Es mag einige geben, die geglaubt haben, eine Stimme für die FN sei als Protest gegen die Politik der PS und die Schärfe, mit der sich die wirtschaftliche und gesellschaftliche Lage verschlechtert, ausreichend. Ganz offenkundig ist das jedoch nicht der Fall. Die FN tritt in keiner Weise für ein Ende der kapitalistischen Ausbeutung oder Aufrechterhaltung der öffentlichen Dienste und Vorsorgeeinrichtungen ein. Die protektionistischen Vorschläge, die von der FN kommen, oder die diskriminierenden Maßnahmen, die die FN gegen Beschäftigte mit ausländischem Hintergrund anwenden will, lenken nur von den wahren Schuldigen ab: von den Kapitalisten.
Das gute Abschneiden einiger Wahllisten links von der PS zeigt, dass einige echte Möglichkeiten bestehen, und die ganze Situation zeigt, dass es dringend nötig ist, eine linke Opposition zu Hollande und allen anderen prokapitalistischen Parteien aufzubauen. Solch eine breite und demokratisch strukturierte Opposition, die alle ArbeiterInnen (junge Beschäftigte, Erwerbslose, RentnerInnen, Frauen und Männer, mit oder ohne französischen Pass), welche gegen eine Politik kämpfen wollen, die nur im Sinne der Bankiers, Konzernchefs und Aktienbesitzer betrieben wird, zusammenbringt, kann ab jetzt debattiert und ins Auge gefasst werden.

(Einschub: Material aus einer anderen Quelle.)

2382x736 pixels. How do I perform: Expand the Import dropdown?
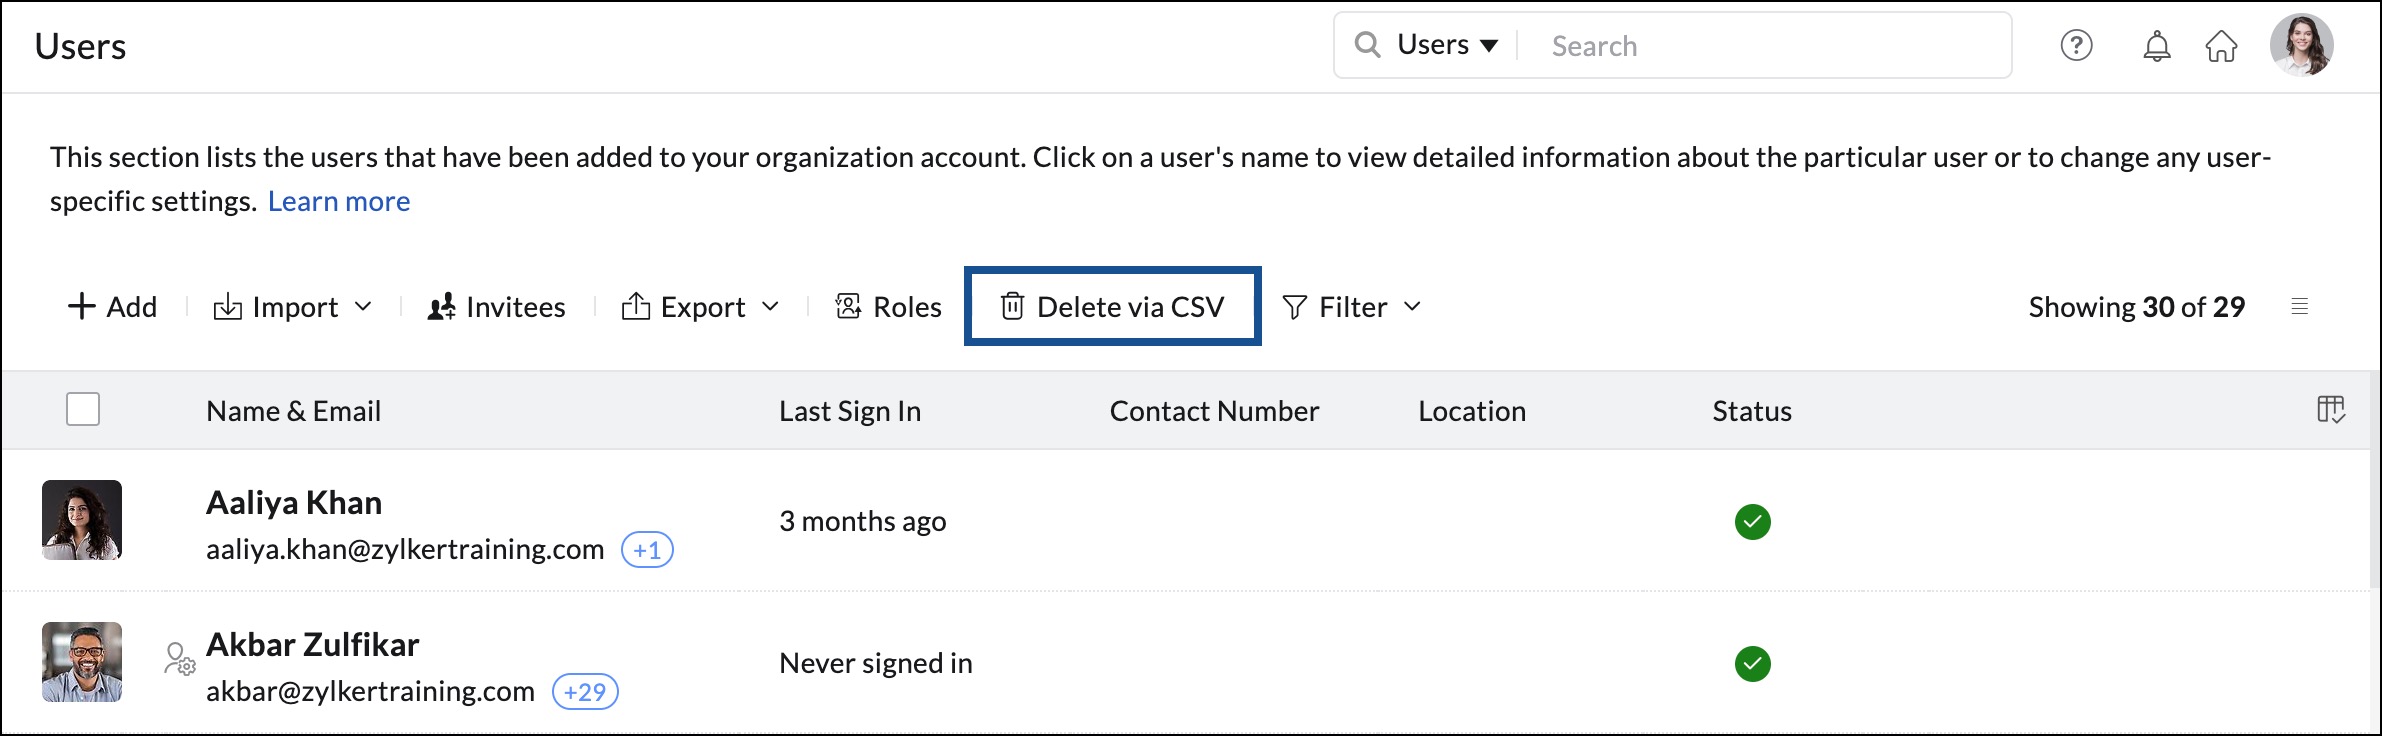pos(293,307)
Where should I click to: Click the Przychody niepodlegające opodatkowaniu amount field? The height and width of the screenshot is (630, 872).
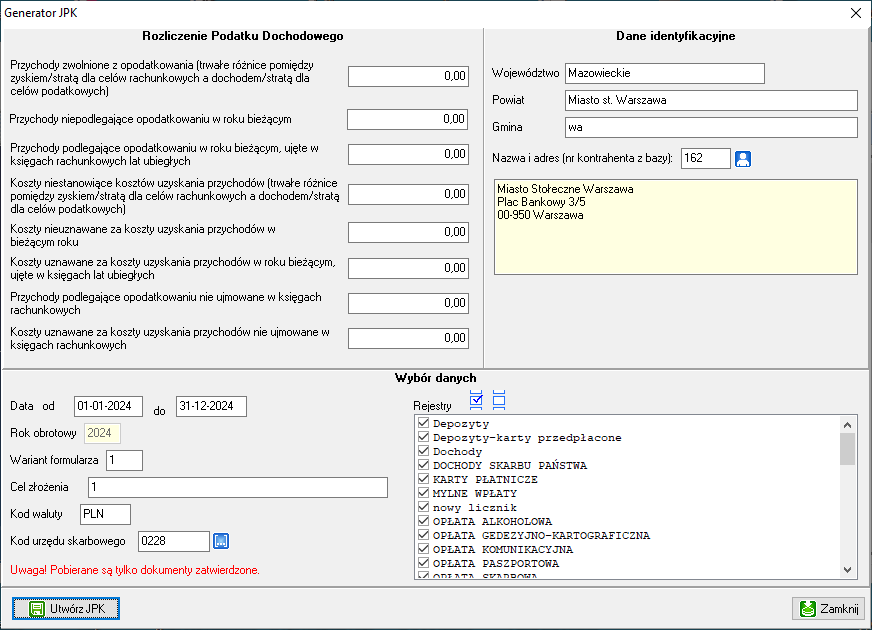point(408,119)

Am 12. April forderte eine Großdemonstration die „Revolte von links“. Organisiert wurde die Aktion auf Initiative von Mélenchon, Besancenot (dem Vorsitzenden der NPA) und den meisten Kräften links von der PS. Das kann der erste Schritt in Richtung des Aufbaus eines echten, vereinten Kampfes gegen die Politik von Hollande und gegen den Kapitalismus sein.